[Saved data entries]

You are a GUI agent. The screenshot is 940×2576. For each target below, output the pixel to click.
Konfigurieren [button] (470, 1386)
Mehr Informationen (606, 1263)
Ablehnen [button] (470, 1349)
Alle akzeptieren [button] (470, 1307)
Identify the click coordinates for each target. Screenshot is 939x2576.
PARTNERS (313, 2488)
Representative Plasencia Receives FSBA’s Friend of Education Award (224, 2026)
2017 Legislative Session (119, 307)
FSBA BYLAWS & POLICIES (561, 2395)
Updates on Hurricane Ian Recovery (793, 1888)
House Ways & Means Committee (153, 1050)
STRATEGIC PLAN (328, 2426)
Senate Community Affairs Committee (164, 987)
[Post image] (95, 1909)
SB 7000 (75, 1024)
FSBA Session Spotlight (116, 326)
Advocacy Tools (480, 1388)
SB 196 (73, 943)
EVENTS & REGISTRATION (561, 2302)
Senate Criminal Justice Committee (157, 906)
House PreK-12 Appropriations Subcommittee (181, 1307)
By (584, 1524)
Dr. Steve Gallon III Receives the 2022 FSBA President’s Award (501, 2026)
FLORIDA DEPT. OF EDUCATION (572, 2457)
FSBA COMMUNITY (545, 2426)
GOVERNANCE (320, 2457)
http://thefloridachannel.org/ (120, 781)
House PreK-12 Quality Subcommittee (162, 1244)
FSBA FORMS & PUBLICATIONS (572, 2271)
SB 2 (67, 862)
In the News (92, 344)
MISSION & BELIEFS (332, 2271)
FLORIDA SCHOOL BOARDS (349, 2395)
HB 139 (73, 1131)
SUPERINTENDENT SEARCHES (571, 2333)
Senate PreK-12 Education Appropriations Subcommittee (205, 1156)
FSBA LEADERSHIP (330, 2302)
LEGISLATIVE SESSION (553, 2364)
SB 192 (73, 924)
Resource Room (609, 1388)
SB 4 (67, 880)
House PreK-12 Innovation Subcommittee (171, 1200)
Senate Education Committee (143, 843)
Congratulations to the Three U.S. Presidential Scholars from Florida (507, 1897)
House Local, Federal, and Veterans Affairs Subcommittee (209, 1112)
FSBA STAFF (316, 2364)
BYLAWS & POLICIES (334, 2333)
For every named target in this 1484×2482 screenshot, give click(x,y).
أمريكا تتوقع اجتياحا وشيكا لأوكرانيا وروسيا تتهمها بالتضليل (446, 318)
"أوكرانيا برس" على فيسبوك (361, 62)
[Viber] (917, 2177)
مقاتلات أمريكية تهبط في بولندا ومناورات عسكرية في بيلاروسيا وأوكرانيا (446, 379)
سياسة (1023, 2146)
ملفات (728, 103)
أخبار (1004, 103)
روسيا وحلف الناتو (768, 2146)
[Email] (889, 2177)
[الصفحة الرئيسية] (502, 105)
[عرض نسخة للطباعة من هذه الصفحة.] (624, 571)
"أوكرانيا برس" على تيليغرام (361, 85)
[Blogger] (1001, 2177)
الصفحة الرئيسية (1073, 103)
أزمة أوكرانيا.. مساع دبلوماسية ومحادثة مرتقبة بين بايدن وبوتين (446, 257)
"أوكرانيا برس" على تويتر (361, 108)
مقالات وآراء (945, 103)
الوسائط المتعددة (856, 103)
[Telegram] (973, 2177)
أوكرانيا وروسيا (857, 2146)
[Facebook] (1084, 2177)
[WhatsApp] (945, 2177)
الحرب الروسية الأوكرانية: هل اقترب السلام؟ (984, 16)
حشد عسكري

— BRIEF —
Restate each entry word for word.

— RESPONSE TO THIS EXERCISE —
You are a GUI agent. The screenshot is 940×2576. For each target below, output the pixel to click.
Konfigurieren [button] (470, 1386)
Mehr Informationen (606, 1263)
Ablehnen [button] (470, 1349)
Alle akzeptieren [button] (470, 1307)
Identify the click coordinates for each target. Screenshot is 939x2576.
PARTNERS (313, 2488)
Representative Plasencia Receives FSBA’s Friend of Education Award (224, 2026)
2017 Legislative Session (119, 307)
FSBA BYLAWS & POLICIES (561, 2395)
Updates on Hurricane Ian Recovery (793, 1888)
House Ways & Means Committee (153, 1050)
STRATEGIC PLAN (328, 2426)
Senate Community Affairs Committee (164, 987)
[Post image] (95, 1909)
SB 7000 (75, 1024)
FSBA Session Spotlight (116, 326)
Advocacy Tools (480, 1388)
SB 196 (73, 943)
EVENTS & REGISTRATION (561, 2302)
Senate Criminal Justice Committee (157, 906)
House PreK-12 Appropriations Subcommittee (181, 1307)
By (584, 1524)
Dr. Steve Gallon III Receives the 2022 FSBA President’s Award (501, 2026)
FLORIDA DEPT. OF EDUCATION (572, 2457)
FSBA COMMUNITY (545, 2426)
GOVERNANCE (320, 2457)
http://thefloridachannel.org/ (120, 781)
House PreK-12 Quality Subcommittee (162, 1244)
FSBA FORMS & PUBLICATIONS (572, 2271)
SB 2 (67, 862)
In the News (92, 344)
MISSION & BELIEFS (332, 2271)
FLORIDA SCHOOL BOARDS (349, 2395)
HB 139 (73, 1131)
SUPERINTENDENT SEARCHES (571, 2333)
Senate PreK-12 Education Appropriations Subcommittee (205, 1156)
FSBA LEADERSHIP (330, 2302)
LEGISLATIVE SESSION (553, 2364)
SB 192 (73, 924)
Resource Room (609, 1388)
SB 4 (67, 880)
House PreK-12 Innovation Subcommittee (171, 1200)
Senate Education Committee (143, 843)
Congratulations to the Three U.S. Presidential Scholars from Florida (507, 1897)
House Local, Federal, and Veterans Affairs Subcommittee (209, 1112)
FSBA STAFF (316, 2364)
BYLAWS & POLICIES (334, 2333)
For every named target in this 1484×2482 screenshot, give click(x,y).
أمريكا تتوقع اجتياحا وشيكا لأوكرانيا وروسيا تتهمها بالتضليل (446, 318)
"أوكرانيا برس" على فيسبوك (361, 62)
[Viber] (917, 2177)
مقاتلات أمريكية تهبط في بولندا ومناورات عسكرية في بيلاروسيا وأوكرانيا (446, 379)
سياسة (1023, 2146)
ملفات (728, 103)
أخبار (1004, 103)
روسيا وحلف الناتو (768, 2146)
[Email] (889, 2177)
[الصفحة الرئيسية] (502, 105)
[عرض نسخة للطباعة من هذه الصفحة.] (624, 571)
"أوكرانيا برس" على تيليغرام (361, 85)
[Blogger] (1001, 2177)
الصفحة الرئيسية (1073, 103)
أزمة أوكرانيا.. مساع دبلوماسية ومحادثة مرتقبة بين بايدن وبوتين (446, 257)
"أوكرانيا برس" على تويتر (361, 108)
مقالات وآراء (945, 103)
الوسائط المتعددة (856, 103)
[Telegram] (973, 2177)
أوكرانيا وروسيا (857, 2146)
[Facebook] (1084, 2177)
[WhatsApp] (945, 2177)
الحرب الروسية الأوكرانية: هل اقترب السلام؟ (984, 16)
حشد عسكري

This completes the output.